**Kutipan Halaman**.
· · ·

Keadaan alam seperti inilah yang membuat mereka harus mengembangkan
sikap sopan dan menghormati manusia lain di pulau tersebut. Mereka paham
bahwa mereka harus menjaga sikap saat mendatangi sebuah pulau karena
hal tersebut sangatlah penting agar mereka bisa diizinkan untuk menetap
sementara waktu. Adab – adab seperti ini menjadi hal yang berlaku umum
bagi masyarakat pelaut kala itu. Selain menetap terkadang mereka juga
menjalin hubungan kekerabatan melalui pernikahan dan perdagangan. Di
lain pihak masyarakat kepulauan pun juga berusaha mengembangkan
pemukiman mereka untuk disinggahi para pelaut dari pulau yang lain
karena mereka sangat tergantung dengan barang dagangan yang dibawa oleh
pelaut dari pulau lain. Dengan demikian sikap terbuka dan ramah menjadi
karakter dasar manusia kepulauan. Laut membuat mereka tidak mengkotakan
diri mereka karena laut sangat luas dan seolah tak berbatas. Dengan
membangun hubungan antar pulau yang harmonis maka mereka pun merasakan
sebuah interaksi tanpa batas sekat dan cenderung sangat cair.
Tidak banyak contoh peradaban manusia kepulauan di dunia ini namun nusantara tercinta kita adalah salah satu contoh nyata.
Zaman es terakhir memicu peningkatan permukaan laut yang sangat
drastis. Tergenangnya paparan sunda dan paparan sahul menjadikan kawasan
nusantara terpisah menjadi gugusan pulau yang kita kenal sekarang.
Namun terpisahnya mereka dengan kerabat mereka yang kini jauh diseberang
lautan tidak menyurutkan keinginan mereka untuk tetap mengunjungi
kerabat mereka yang kini sudah terpisah oleh laut. Melalui kemampuan
bahari yang luar biasa nenek moyang kita mengembangkan sebuah jaringan
antar pulau. Inilah yang sekarang disebut istilah laut yang menyatukan
dan bukan laut yang memisahkan. Daratan yang kini telah tenggelam dan
daratan yang kini muncul akibat perubahan permukaan bumi, memunculkan
istilah Tanah – Air, istilah ini sangat berbeda dengan istilah
Motherland, Istilah Tanah – Air merupakan istilah asli dari masyarakat
kepulauan di nusantara. Masyarakat nusantara tidak pernah mengenal
istilah Motherland dan membangun koloni, masyarakat nusantara adalah
masyarakat pesisir dan bahari yang sebagian besar hidupnya di habiskan
di samudera tanpa batas.

· · ·

**Tujuan Latihan**. Bagian mana dari teks tentang masyarakat kepulauan nusantara di atas yang terletak antara "Tidak banyak contoh" dan "kita kenal sekarang.", termasuk keduanya? Ambil bagian itu kata demi kata.

· · ·

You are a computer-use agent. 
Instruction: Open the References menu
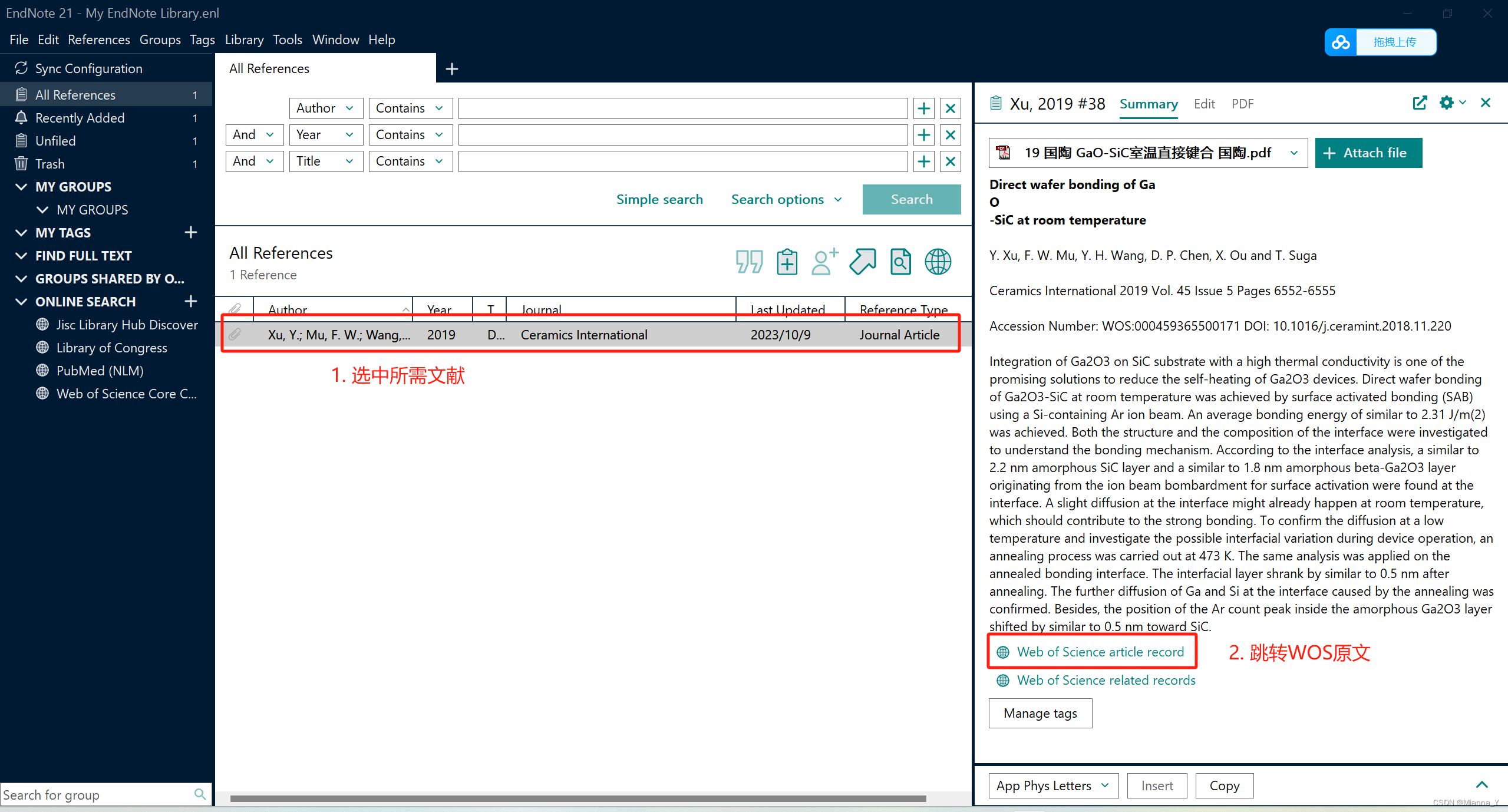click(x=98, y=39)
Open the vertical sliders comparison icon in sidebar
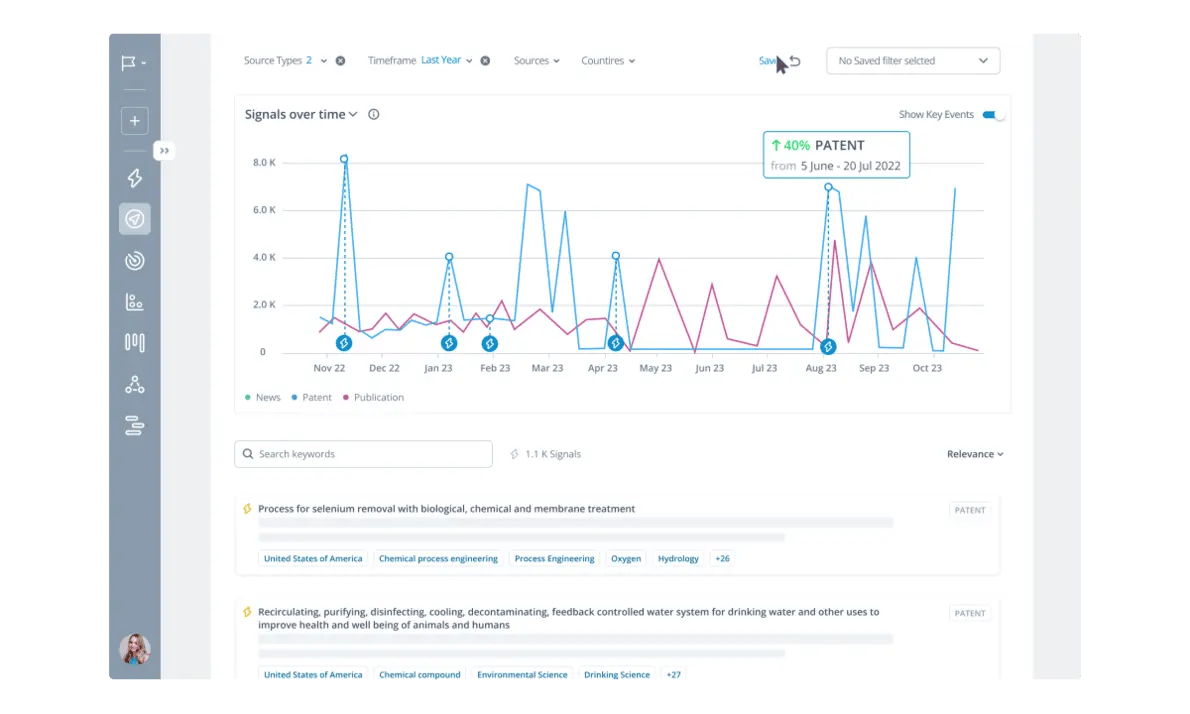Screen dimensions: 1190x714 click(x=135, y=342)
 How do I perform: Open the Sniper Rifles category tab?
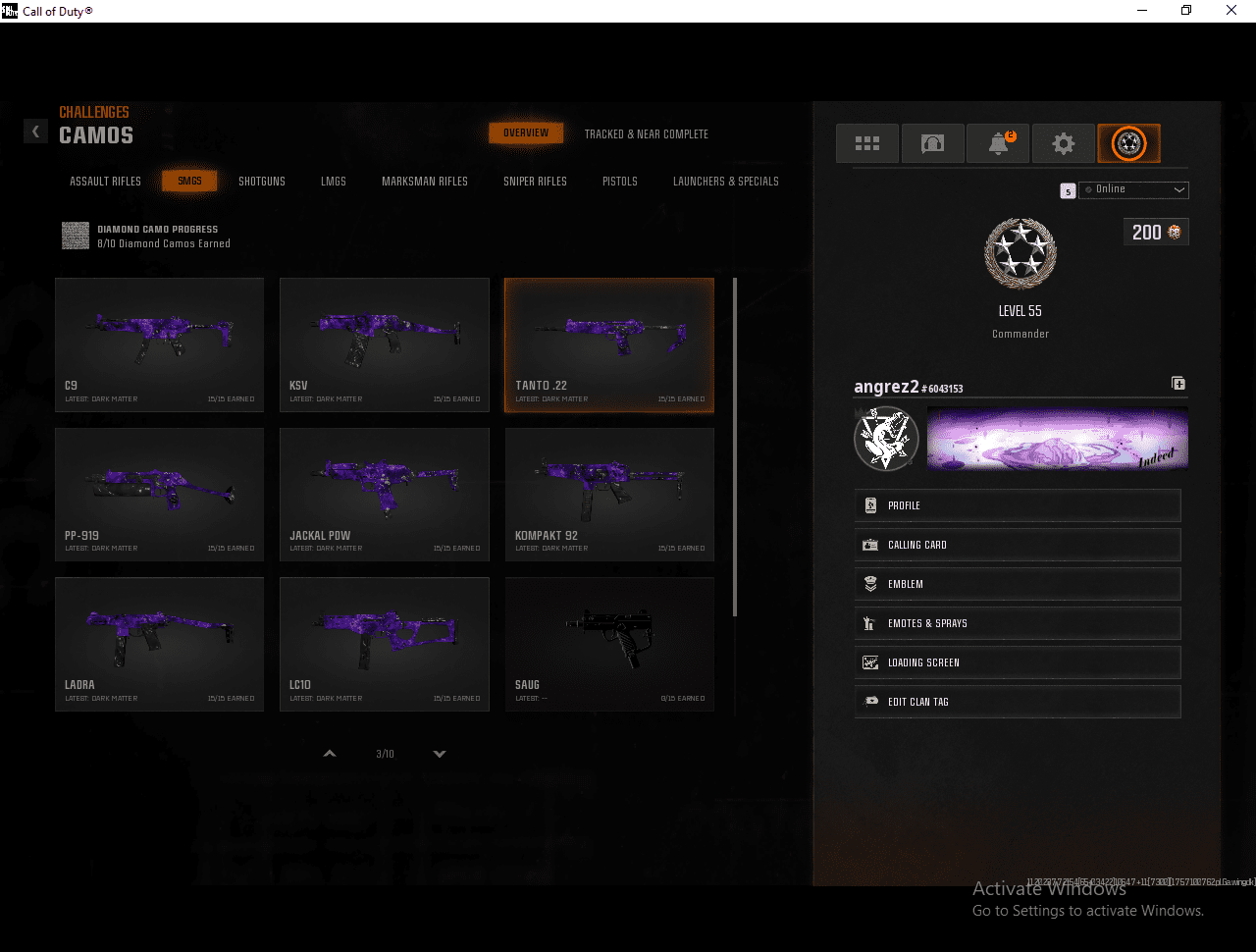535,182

· · ·

**Latihan Selesai**.
Tidak banyak contoh peradaban manusia kepulauan di dunia ini namun nusantara tercinta kita adalah salah satu contoh nyata.
Zaman es terakhir memicu peningkatan permukaan laut yang sangat
drastis. Tergenangnya paparan sunda dan paparan sahul menjadikan kawasan
nusantara terpisah menjadi gugusan pulau yang kita kenal sekarang.